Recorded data
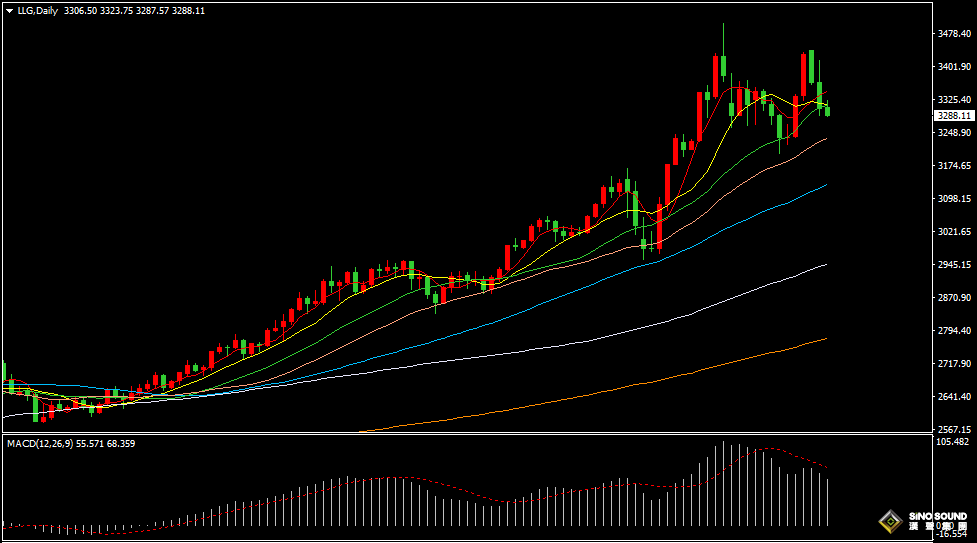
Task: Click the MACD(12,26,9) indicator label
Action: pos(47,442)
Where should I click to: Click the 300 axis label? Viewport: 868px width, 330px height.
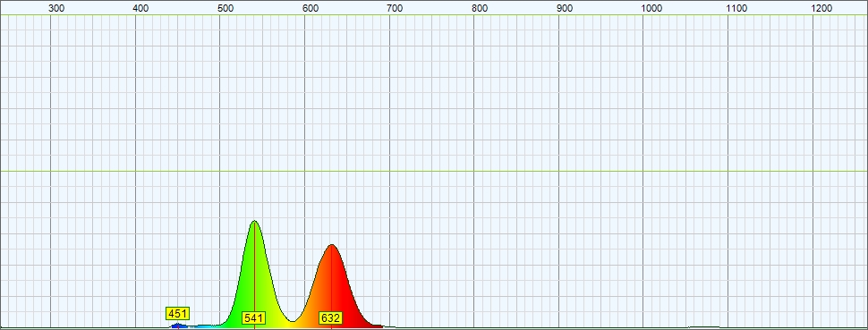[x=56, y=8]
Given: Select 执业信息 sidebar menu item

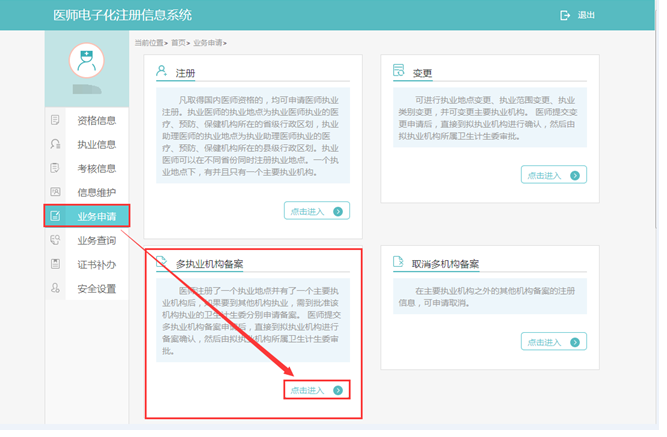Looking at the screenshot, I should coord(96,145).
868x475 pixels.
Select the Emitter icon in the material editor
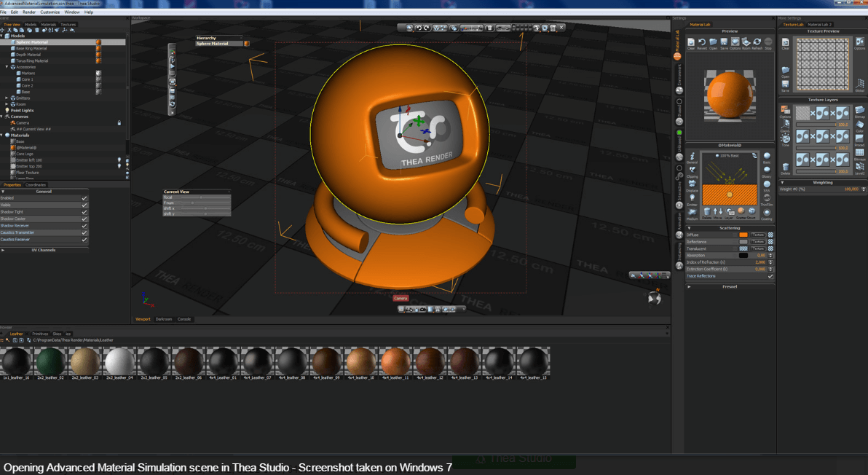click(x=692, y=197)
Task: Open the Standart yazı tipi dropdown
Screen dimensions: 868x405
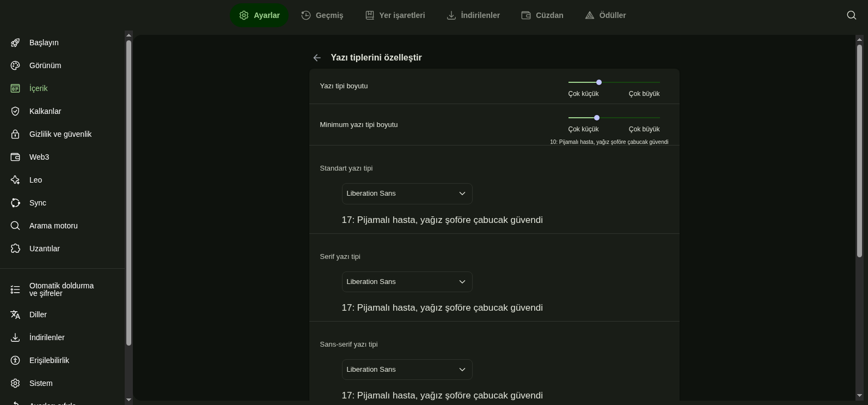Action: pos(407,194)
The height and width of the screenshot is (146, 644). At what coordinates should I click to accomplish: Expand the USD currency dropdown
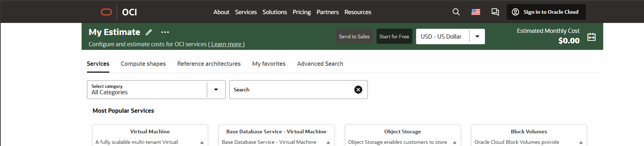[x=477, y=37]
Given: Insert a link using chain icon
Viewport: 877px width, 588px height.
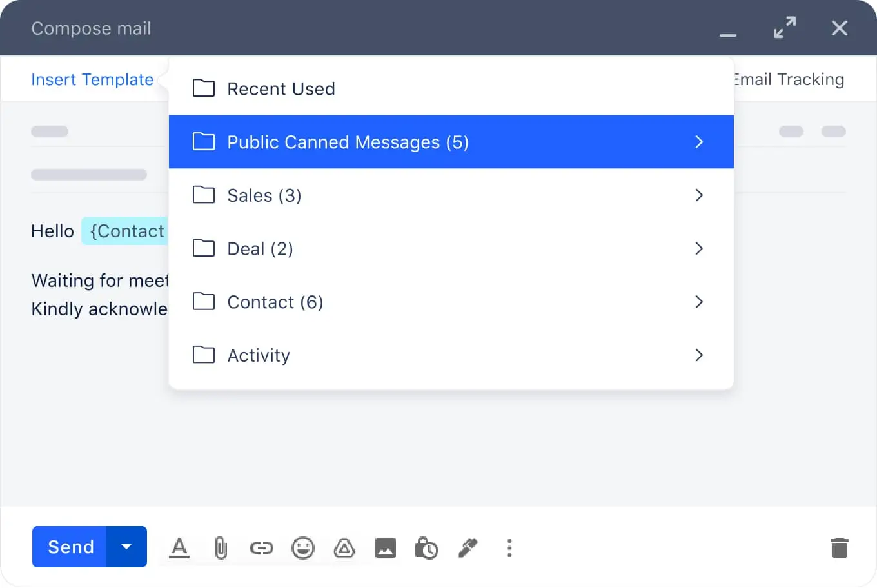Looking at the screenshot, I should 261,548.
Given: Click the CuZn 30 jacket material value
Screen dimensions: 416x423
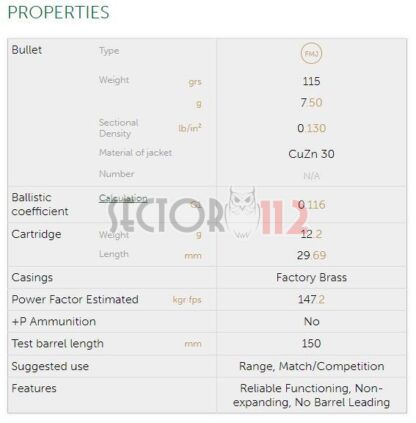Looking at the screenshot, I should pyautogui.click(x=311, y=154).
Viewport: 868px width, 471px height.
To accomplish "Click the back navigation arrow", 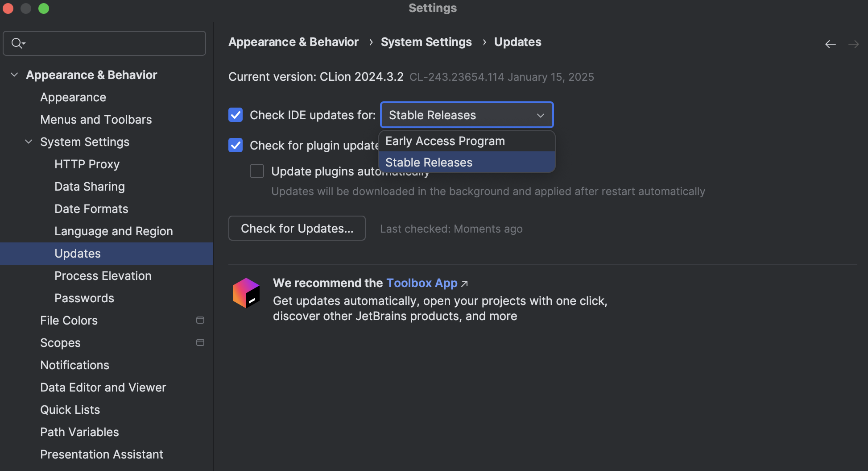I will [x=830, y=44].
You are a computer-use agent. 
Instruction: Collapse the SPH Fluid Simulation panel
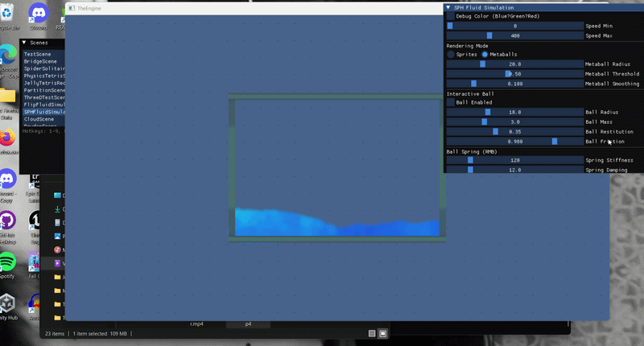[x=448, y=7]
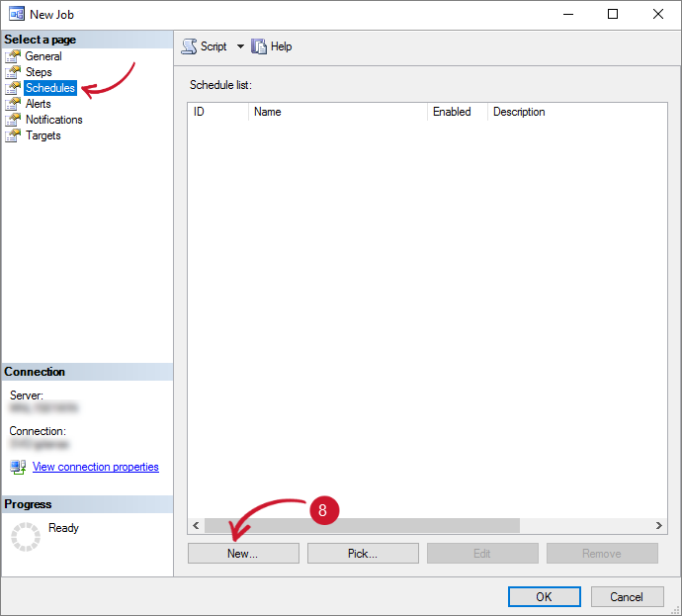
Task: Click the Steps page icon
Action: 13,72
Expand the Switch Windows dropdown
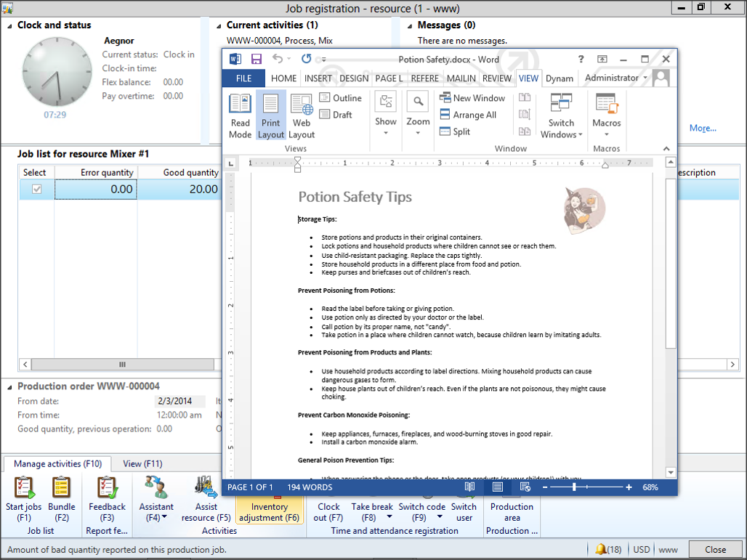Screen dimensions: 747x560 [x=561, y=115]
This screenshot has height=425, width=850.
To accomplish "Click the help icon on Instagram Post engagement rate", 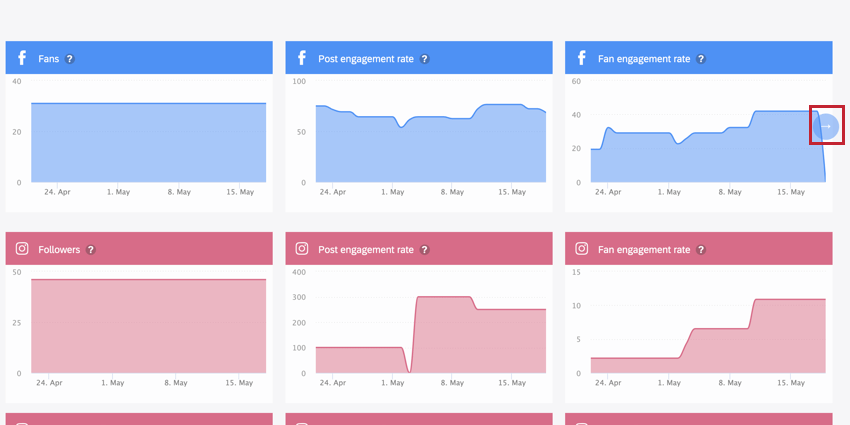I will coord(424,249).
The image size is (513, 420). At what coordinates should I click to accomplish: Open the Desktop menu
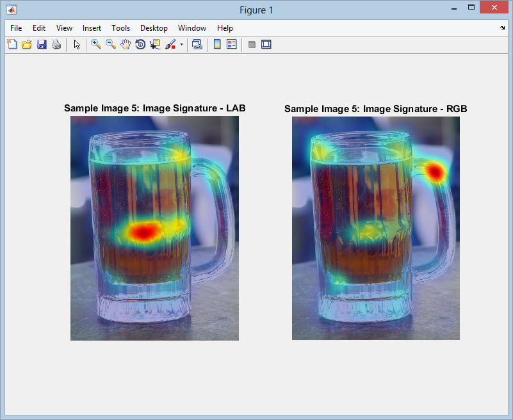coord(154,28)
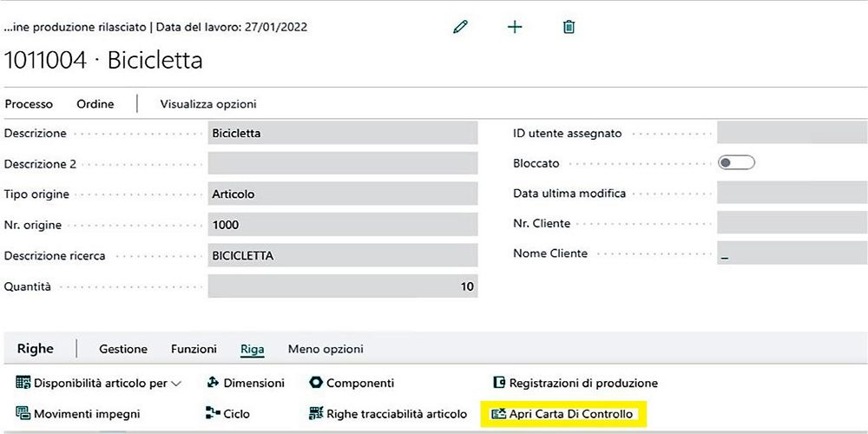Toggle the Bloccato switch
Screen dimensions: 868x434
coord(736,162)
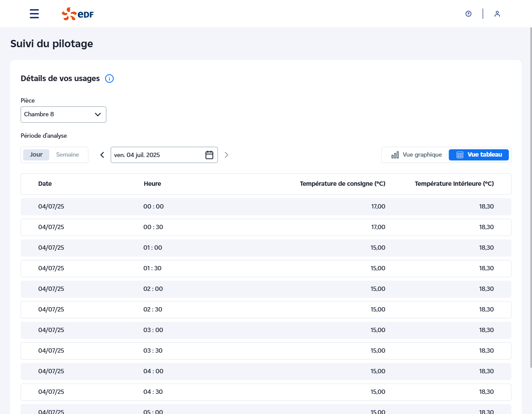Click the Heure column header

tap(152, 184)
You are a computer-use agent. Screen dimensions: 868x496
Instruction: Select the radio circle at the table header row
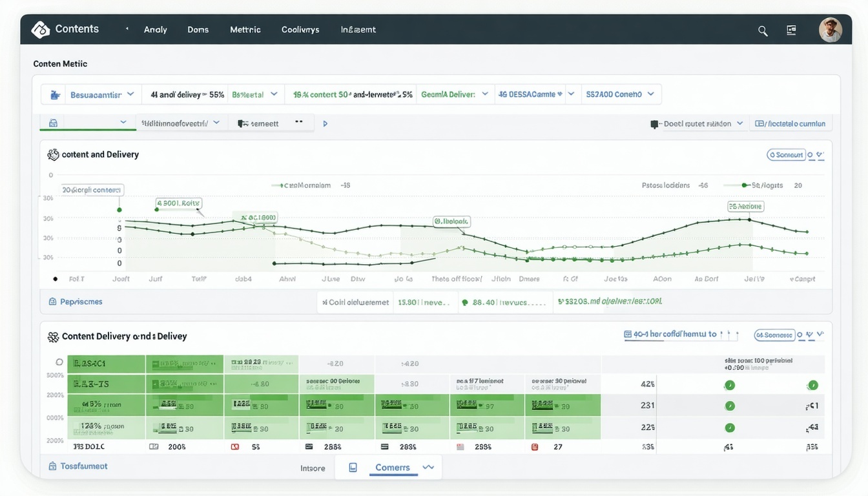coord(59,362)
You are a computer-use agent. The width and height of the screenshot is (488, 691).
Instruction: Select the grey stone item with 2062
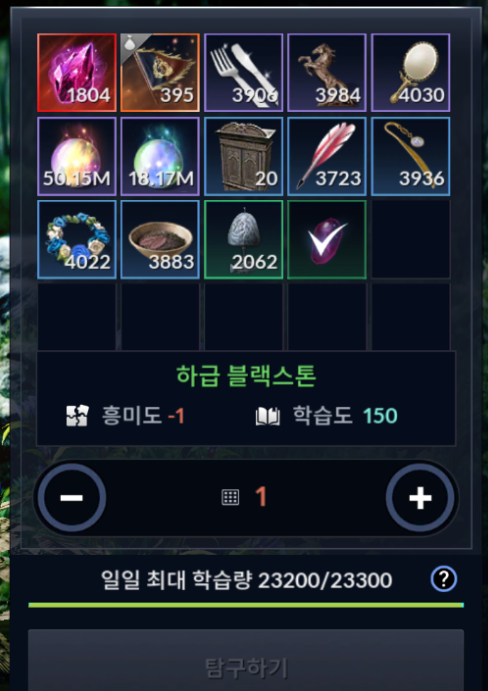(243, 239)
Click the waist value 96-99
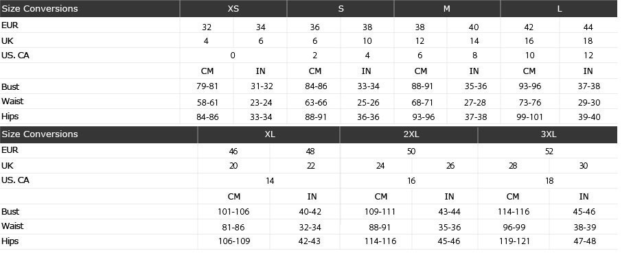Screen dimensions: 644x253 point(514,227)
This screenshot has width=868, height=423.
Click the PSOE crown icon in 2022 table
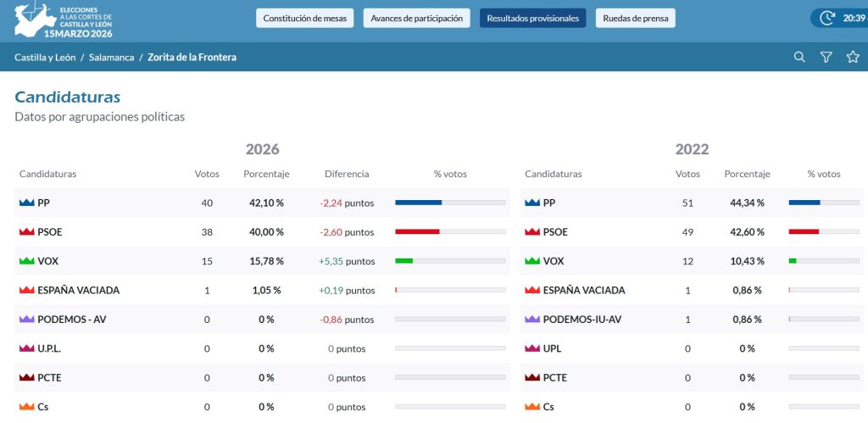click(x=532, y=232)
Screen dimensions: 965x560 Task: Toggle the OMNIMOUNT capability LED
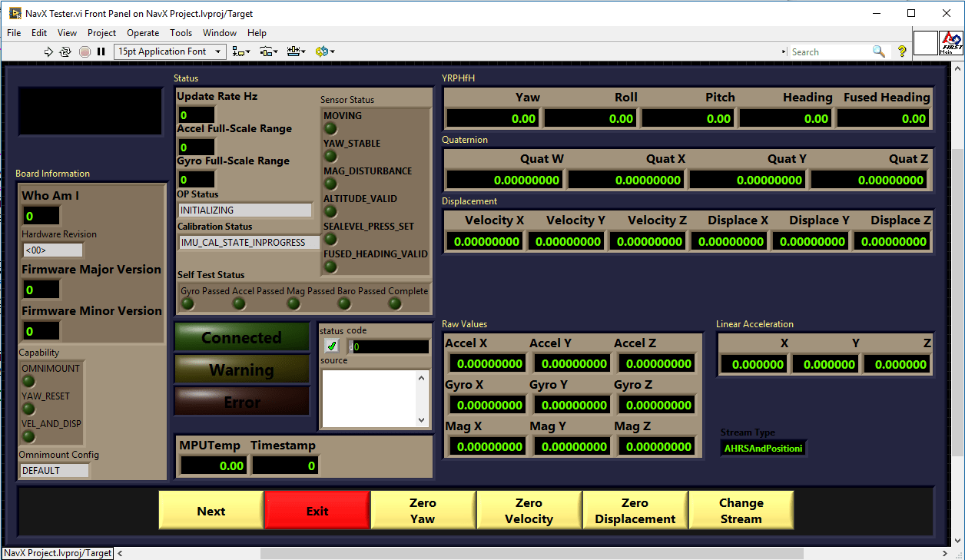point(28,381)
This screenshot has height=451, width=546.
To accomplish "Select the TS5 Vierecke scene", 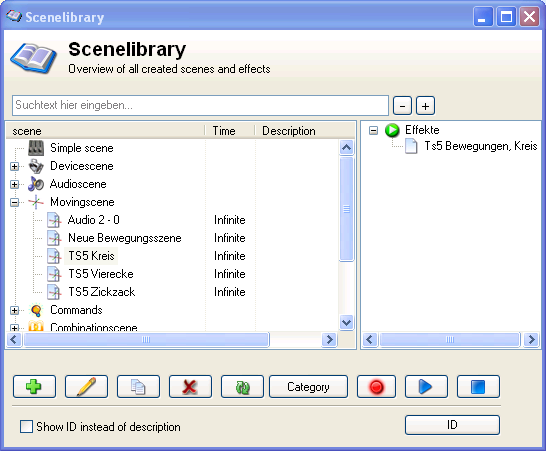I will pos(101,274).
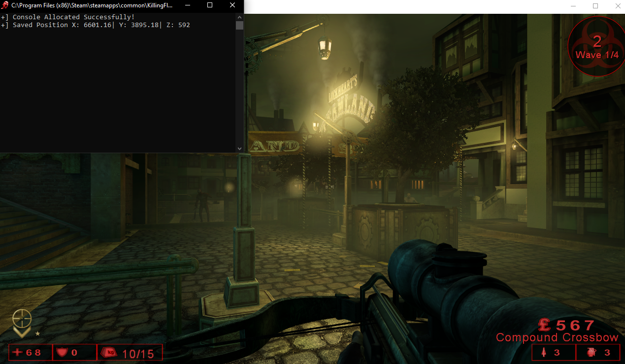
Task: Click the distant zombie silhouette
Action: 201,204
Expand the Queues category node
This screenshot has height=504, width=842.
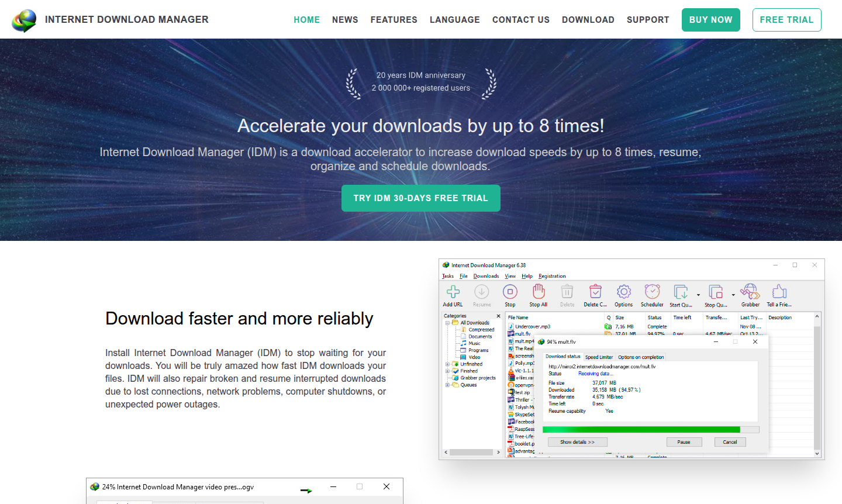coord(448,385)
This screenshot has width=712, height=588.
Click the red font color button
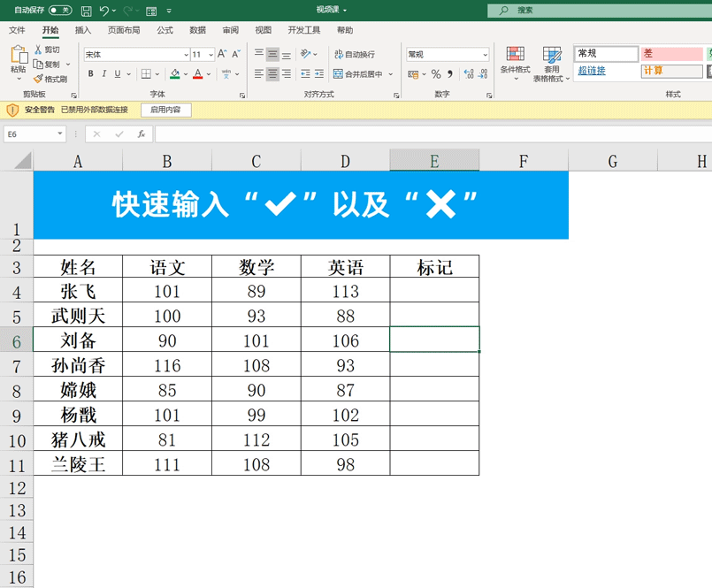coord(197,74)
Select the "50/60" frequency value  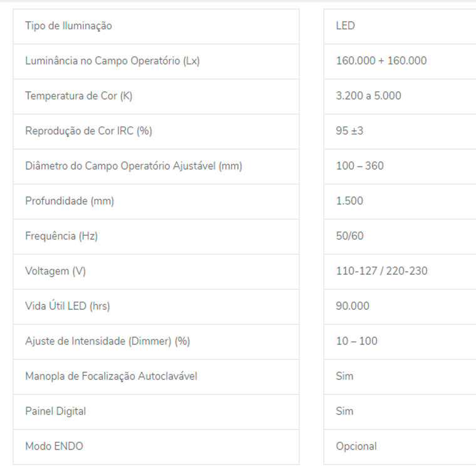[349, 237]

TASK: Collect the lines of the records that include the string "computer".

OUTPUT BELOW:
You are a computer-use agent. 
You are a computer-use agent. Screen dimensions: 868x496
You are a computer-use agent. The width and height of the screenshot is (488, 691).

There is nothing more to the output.